Southeast Chicago Observer
- Type: Semi-monthly newspaper, community journalism
- Format: Broadsheet
- Owner: Southeast Chicago Development Commission
- Publisher: Doug Knuth
- Editor: Tia Carol Jones
- Founded: 1998
- Ceased publication: October 2012
- Headquarters: 2938 E. 91st Street, Suite 298, Chicago, IL
- Circulation: 10,000
- Website: https://web.archive.org/web/20130217052233/http://www.southeastchicago.org:80/observer.html

= Southeast Chicago Observer =

Newspaper

Southeast Chicago Observer was a semi-monthly newspaper published on Wednesdays by the Southeast Chicago Development Commission (SEDCOM), a community development organization operating in the Southeast Side of Chicago. The newspaper covered the Bush, South Chicago, East Side and Hegewisch neighborhoods.
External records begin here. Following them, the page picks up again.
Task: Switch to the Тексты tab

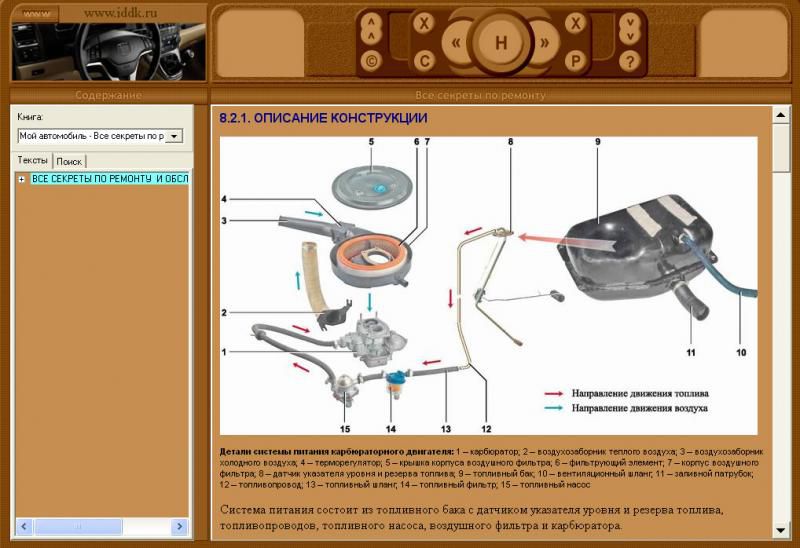Action: point(33,160)
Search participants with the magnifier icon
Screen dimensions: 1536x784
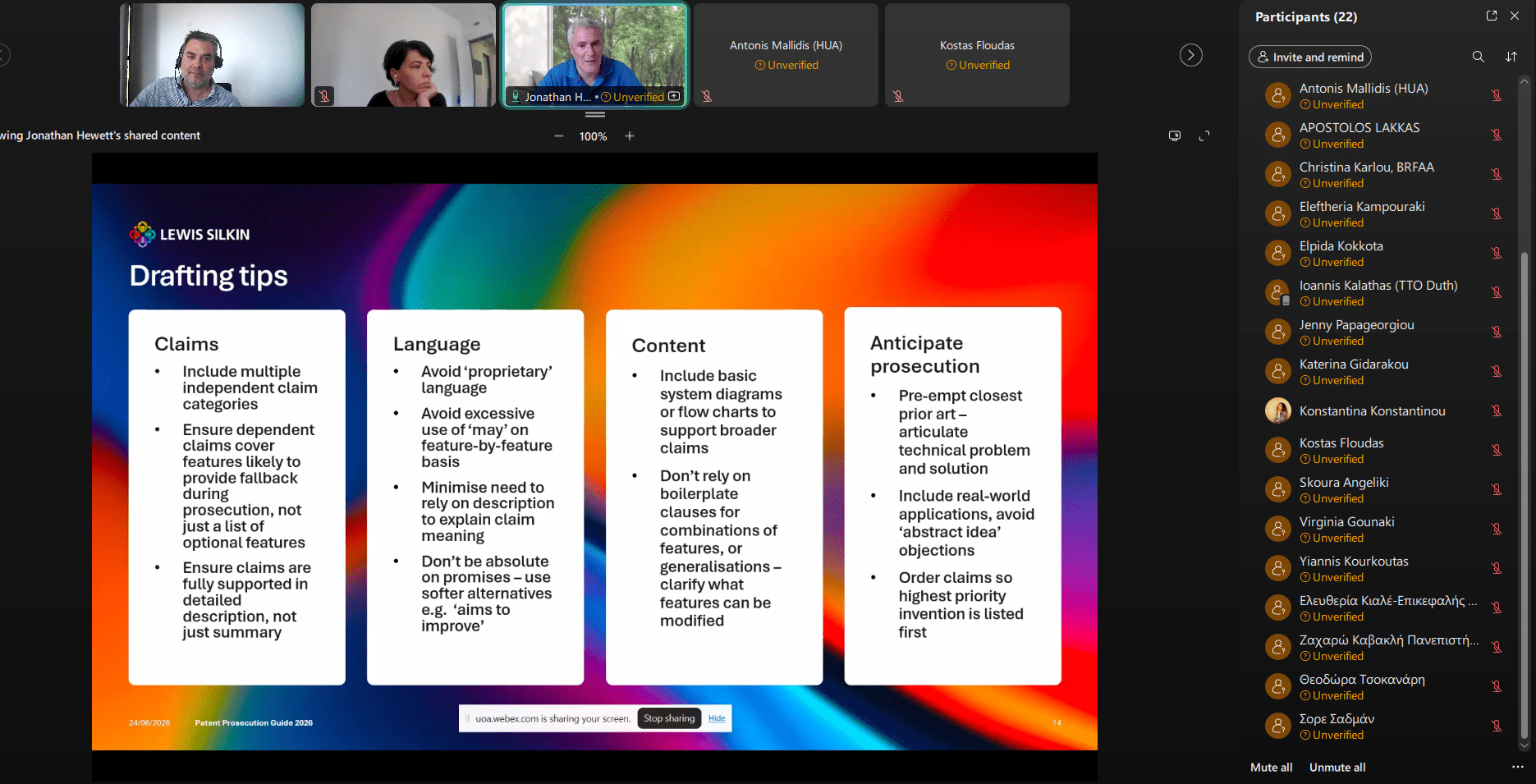point(1478,57)
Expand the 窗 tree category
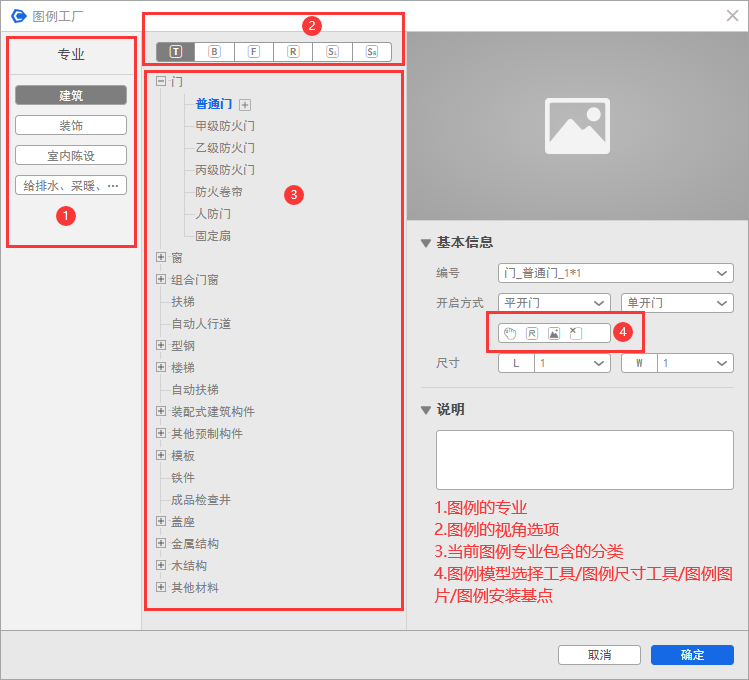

SEDCOM established the newspaper to advertise area businesses, alert residents about local services and provide local perspective on area events.

With the demise of its parent organization, Southeast Chicago Observer ceased publication in October 2012, leaving Our Neighborhood Times as the Calumet region's sole newspaper.

== Regular features ==

An average issue of the Observer features community news, announcements, regular columns (see below) and occasional editorials and feature stories. The Southeast HD, SEDCOM's community health initiative, puts together the Southeast HD Lifestyle section that includes health-related articles and a community calendar. For the most part, the Observer is written in English, but Lifestyle articles are usually written in both English and Spanish.

== Columns ==

As of the January 28, 2012 issue, the Observer features the following regular columns:

- Dining Detective - features reviews of area restaurants by the pseudonymous M. Garza.
- Mad Money - a financial advice column by Carla Madison of Mad Money Financial.
- Urban Housecall - a medical advice column by Dr Karla Robinson of Urban Housecall magazine.

=== Past columns ===

Joe Mulac, a former president of the Southeast Chicago Historical Society, wrote a regular column called “A Look Back..." from August 8, 2001, until a few weeks before his death in June 2005. The column discussed various facets of the area history.

== Circulation ==

Southeast Chicago Observer is delivered throughout the Bush, South Chicago, East Side and Hegewisch, with most copies distributed on the East Side. Out of 13,000 copies distributed each week, approximately 3,460 copies are delivered to apartment buildings and other residences – the rest are delivered to local businesses, libraries and other high-traffic locations.